**Task instructions:**
Restate the whole of the data below word for word, skipping the images.

◆ ◆ ◆ ◆

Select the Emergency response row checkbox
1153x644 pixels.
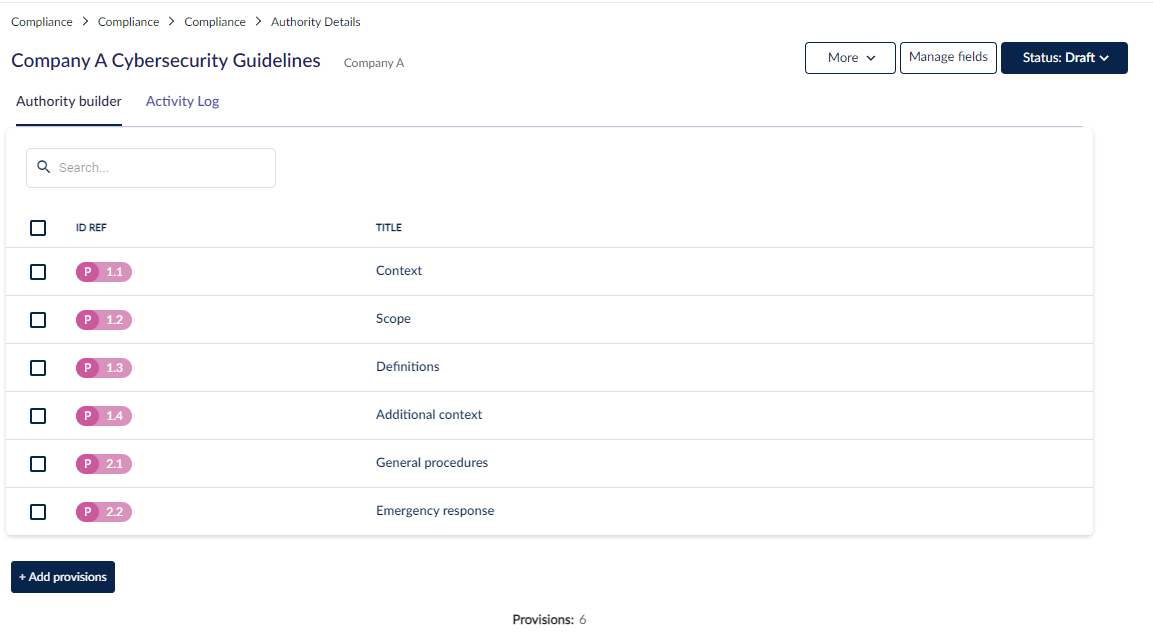pos(38,512)
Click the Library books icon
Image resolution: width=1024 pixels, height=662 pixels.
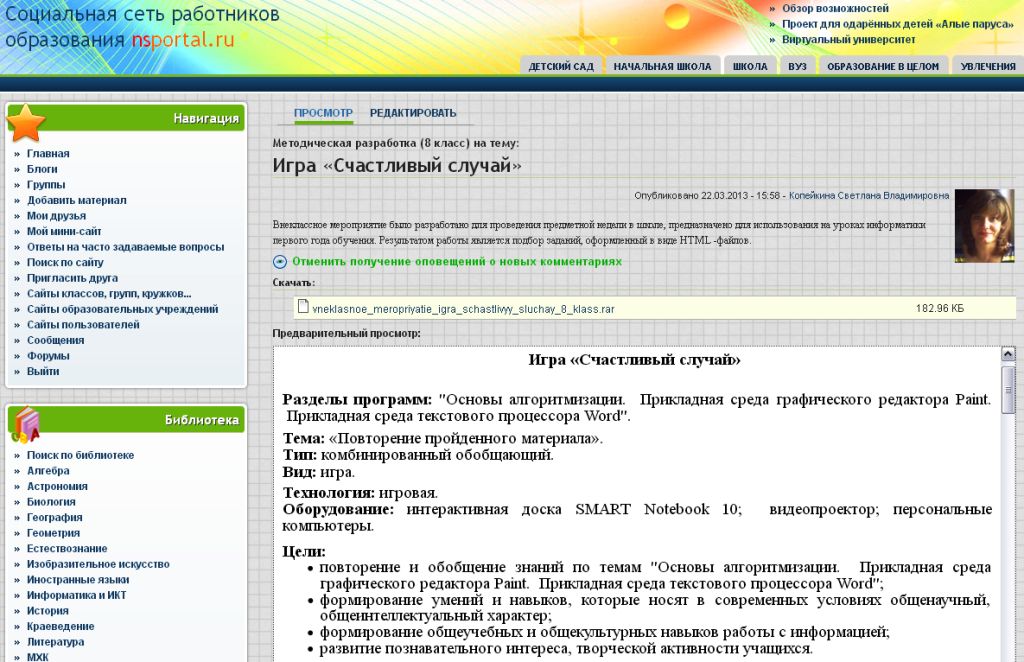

◆ ◆ ◆ ◆

**Your solution:**
Select the Emergency response row checkbox
1153x644 pixels.
pos(38,512)
Click the Library books icon
Image resolution: width=1024 pixels, height=662 pixels.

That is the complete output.